→ Instruction: Below is part of a severance agreement. List every term that it sets off in quotation marks.
----- Passage to read -----
SEVERANCE AGREEMENT
Exhibit 10.1
THIS SEVERANCE AGREEMENT (“Agreement”) is made and entered into effective May 7, 2009 by and
between XATA Corporation (“XATA”, or the “Company”) and Xxxxx Xxxxx (“Employee”). This Agreement
establishes certain payment provisions in the event that Employee is separated from employment with
XATA under the identified circumstances. This Agreement does not create a contract of employment,
and Employee continues as an employee at will.
1. Definitions.
“Change of Control” means any of the following events:
(a) | A sale, consolidation, merger, acquisition or affiliation which results in the stockholders of the Company (determined immediately prior to the consummation of the transaction) holding immediately after consummation of such transaction less than 45% of the total outstanding capital stock of the surviving or successor corporation in the transaction (the “Surviving Corporation”); or | ||
(b) | A sale, consolidation, merger, or acquisition in which the Company becomes accountable to, or a part of, a newly created company or controlling organization where at least 51% of the members of the Board of the newly created Company or controlling organization were not members of the Company’s Board immediately prior to such sale, consolidation, merger, or acquisition; or | ||
(c) | A sale or other disposition by the Company of all or substantially all of the assets of the Company. |
“Good Reason” shall mean any of the following events:
(a) | Assignment to Employee by XATA of duties which are inconsistent with Employee’s position, duties, responsibilities, and status with XATA, except in connection with the termination of his employment for Disability (as defined below) or Cause, or | ||
(b) | Any failure of XATA to continue in effect Employees then current compensation, unless such compensation is reduced as part of a Companywide reduction for similar executives. |
2. Termination and Severance
If (a) XATA terminates Employee’s employment for any reason other than a Cause, or (b)
----- Data lines -----
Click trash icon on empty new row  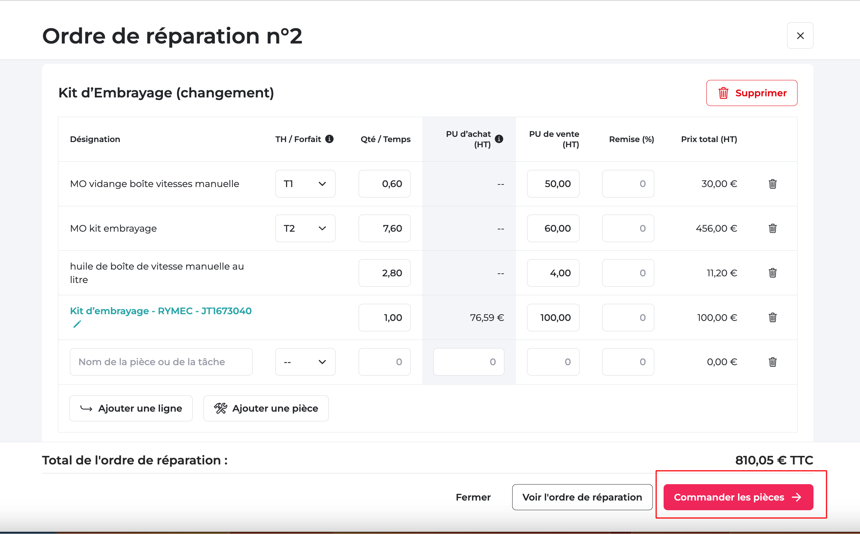point(773,362)
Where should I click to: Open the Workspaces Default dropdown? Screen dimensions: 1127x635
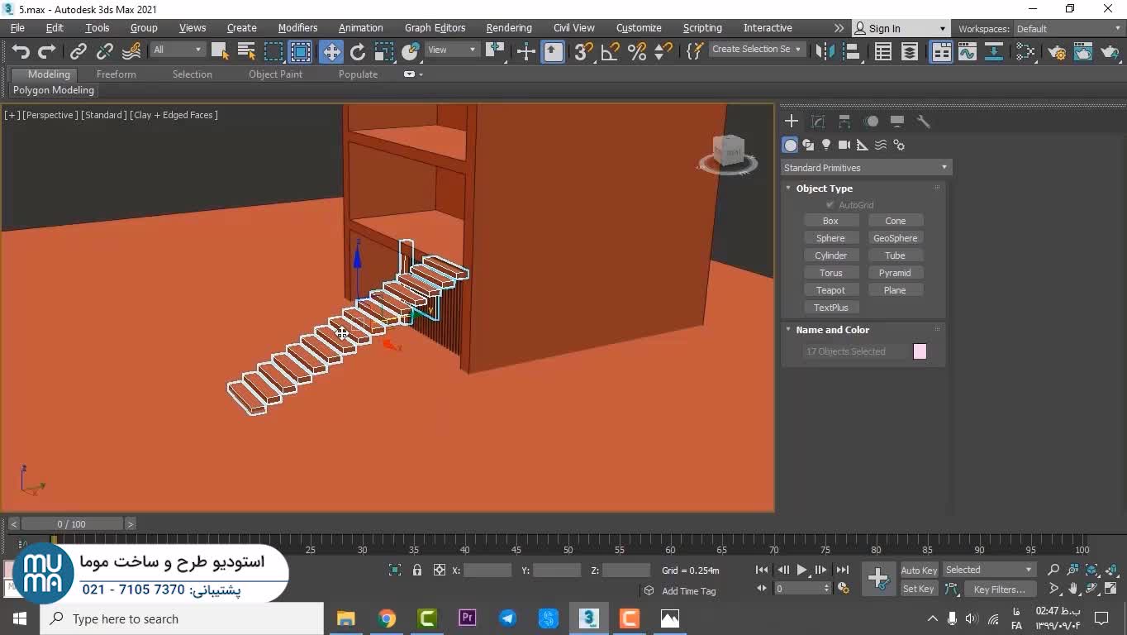coord(1068,29)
-----
→ Output for this exercise:
- Agreement
- XATA
- Company
- Employee
- Change of Control
- Surviving Corporation
- Good Reason